そして,この勝敗を決するルールは「ブロックチェーンが長く伸びたほうが勝利」というものです。

分岐した後にブロックを作成したマイナーは,分岐した2つのブロックチェーンのどちらに自分の作成したブロックをつなげるかを選択せねばなりません。

ただ,どちらのブロックチェーンが長く続くのかを判断する方法はありません。

一方のブロックチェーンが長くなっていき,もう一方のブロックチェーンの成長が止まったときに勝敗が確定します。

勝敗の確定により,敗者となったブロックチェーン(伸長が止まってしまったブロックチェーン)に記録された取引は,勝者となったブロックチェーンに取り込まれることになります。

また,敗者となったブロックチェーンは抹消されますので,そのブロックをマイニングしたマイナーはビットコインを得られないことになります。

仮想通貨の分裂

上記のとおりブロックチェーンは一旦分岐しても最終的に一本のチェーンに統合されるようなシステムになっています。

この分岐に対して,ブロックチェーンが「分裂」することもあります。

仮想通貨の分裂が発生するのは,プロトコルの変更をめぐって意見が対立し,2つのプロトコルが別々の仮想通貨に別れたときです。

このプロトコルというのは,コンピューター同士のやりとりに関する取り決めで,仮想通貨の動作のルールを決めるものです。

以下では分かりやすいように「プロトコル」ではなく「ルール」という言葉を使います。

ビットコイン等の仮想通貨においても,その動作を規律するルールは常に改良を続けられており,これは普通のソフトウェアと同様です。

しかし,システムの中心となって全体を仕切る権力者がいない仮想通貨のシステムでは,更新内容が受けいれられず,技術者同士でその更新をするかどうか意見が対立することがあります。

このような事態になると,意見の対立からルールが2つに別れるリスクが生じ,最悪の場合仮想通貨が,新しいルールで動く通貨と従来のルールで動く通貨の2つに分裂します。

ソフトフォーク

ソフトフォークとは,新ルール導入による通貨の分裂のうち,古いルールのままで動くコンピューターが新ルールに対応できるものをいいます。

つまり,取引が記録されたブロックチェーンが互換性を保ったまま分岐することがソフトフォークです。

このように新しいルールが導入され,それが旧ルールとの間で不整合を起こさない場合には,最終的にどちらのルールが支持されるかでルールが導入されるかどうかが決まります。

ソフトフォークでは一旦は新旧ルールという形で分裂しつつも,最終的にどちらかのルールに一本化されます。

永続的な分裂ではないため,比較的安全なルール変更方法であるとされています。

ソフトフォークの事例

実際のソフトフォークの事例としては,Pay to script hash(P2SH)やSegwitがあります。

Pay to script hash(P2SH)

Pay to script hash(P2SH)はマルチシグネチャのための方法の1つです。

マルチシグネチャ取引とは複数の署名が可能な取引のことです。

通常,コインの送金は単独で行えますが,取引に複数人からの承認を要求することができ,安全性や利便性がより向上する技術です。

たとえば,会社などがビットコインを保管する場合,一人だけで管理していると,横領などのリスクによってビットコインが流出する危険があります。

このような危険性を避けるために,複数人の署名がないとコインの移動ができないようにするのです。
····················
§ 課題
仮想通貨の分岐と分裂についての文章を、最後の文の後から書き継いでください。 この後に続く行は、本文とは別の出典から取られたものです。

§ データ一覧
····················
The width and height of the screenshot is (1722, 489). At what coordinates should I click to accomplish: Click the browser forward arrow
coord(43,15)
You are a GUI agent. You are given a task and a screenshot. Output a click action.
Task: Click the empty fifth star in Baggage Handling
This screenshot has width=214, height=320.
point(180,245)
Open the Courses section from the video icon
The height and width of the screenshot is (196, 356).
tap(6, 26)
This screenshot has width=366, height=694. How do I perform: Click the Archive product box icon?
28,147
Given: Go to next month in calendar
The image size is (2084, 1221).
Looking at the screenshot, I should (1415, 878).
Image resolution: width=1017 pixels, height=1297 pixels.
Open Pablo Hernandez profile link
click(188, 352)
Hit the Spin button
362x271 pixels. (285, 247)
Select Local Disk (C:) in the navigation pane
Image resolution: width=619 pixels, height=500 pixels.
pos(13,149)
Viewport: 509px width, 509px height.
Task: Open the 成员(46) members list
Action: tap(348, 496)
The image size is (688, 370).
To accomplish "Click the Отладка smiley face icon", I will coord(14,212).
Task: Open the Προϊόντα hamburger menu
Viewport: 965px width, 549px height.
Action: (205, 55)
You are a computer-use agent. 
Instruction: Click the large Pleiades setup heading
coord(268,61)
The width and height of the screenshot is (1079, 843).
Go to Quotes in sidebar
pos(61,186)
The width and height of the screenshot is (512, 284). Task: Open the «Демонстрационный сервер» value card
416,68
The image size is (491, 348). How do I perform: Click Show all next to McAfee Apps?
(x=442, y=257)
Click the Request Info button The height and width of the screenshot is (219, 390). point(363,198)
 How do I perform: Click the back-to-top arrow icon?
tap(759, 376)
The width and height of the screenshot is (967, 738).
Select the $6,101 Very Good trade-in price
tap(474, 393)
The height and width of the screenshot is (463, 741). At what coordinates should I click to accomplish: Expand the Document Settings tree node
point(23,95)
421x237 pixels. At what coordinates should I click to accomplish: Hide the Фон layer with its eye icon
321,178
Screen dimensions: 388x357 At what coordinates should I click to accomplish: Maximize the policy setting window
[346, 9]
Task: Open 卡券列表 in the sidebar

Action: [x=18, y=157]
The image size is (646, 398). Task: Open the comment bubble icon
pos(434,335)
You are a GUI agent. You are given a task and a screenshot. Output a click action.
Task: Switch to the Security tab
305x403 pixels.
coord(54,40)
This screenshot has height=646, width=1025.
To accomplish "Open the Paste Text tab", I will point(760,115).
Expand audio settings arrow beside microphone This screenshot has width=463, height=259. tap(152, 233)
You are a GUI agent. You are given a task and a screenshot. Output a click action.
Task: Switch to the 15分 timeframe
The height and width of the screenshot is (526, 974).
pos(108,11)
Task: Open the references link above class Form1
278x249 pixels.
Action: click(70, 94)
····················
§ 正解
ビットコインを送金するために複数の署名が必要となることから,ビットコインではPay to script hash(P2SH)を取り入れるソフトフォークを行ったことで送金のセキュリティが高まる結果になりました。

Segwit

Segwitはブロックに格納された記録を圧縮することで,ブロックサイズはそのままに多くのデータを格納することができるようにする技術です。

ブロックチェーンの仕様に変更が加えられていますが,Segwitでは過去のルールは無効にはならず,ブロックから取引データに含まれる署名をWitness領域に分離するという新しいルールを追加するもので,ソフトフォークに該当します。

ハードフォーク

ハードフォークとは,ブロックチェーンが分裂して新しい仮想通貨が誕生することを言います。

それまでのブロックチェーンとは互換性のなりブロックを重ねていくことで,それ以降は以前のブロックチェーンとは別のブロックチェーンが続くコインの分岐を指します。

たとえば,それまで「1ブロックの大きさは1メガバイト」というルールでビットコインが動いていたとします。

その後「1ブロックの大きさを大きくしたほうが有益ではないか」との意見が出て,一定の支持を受けたとします。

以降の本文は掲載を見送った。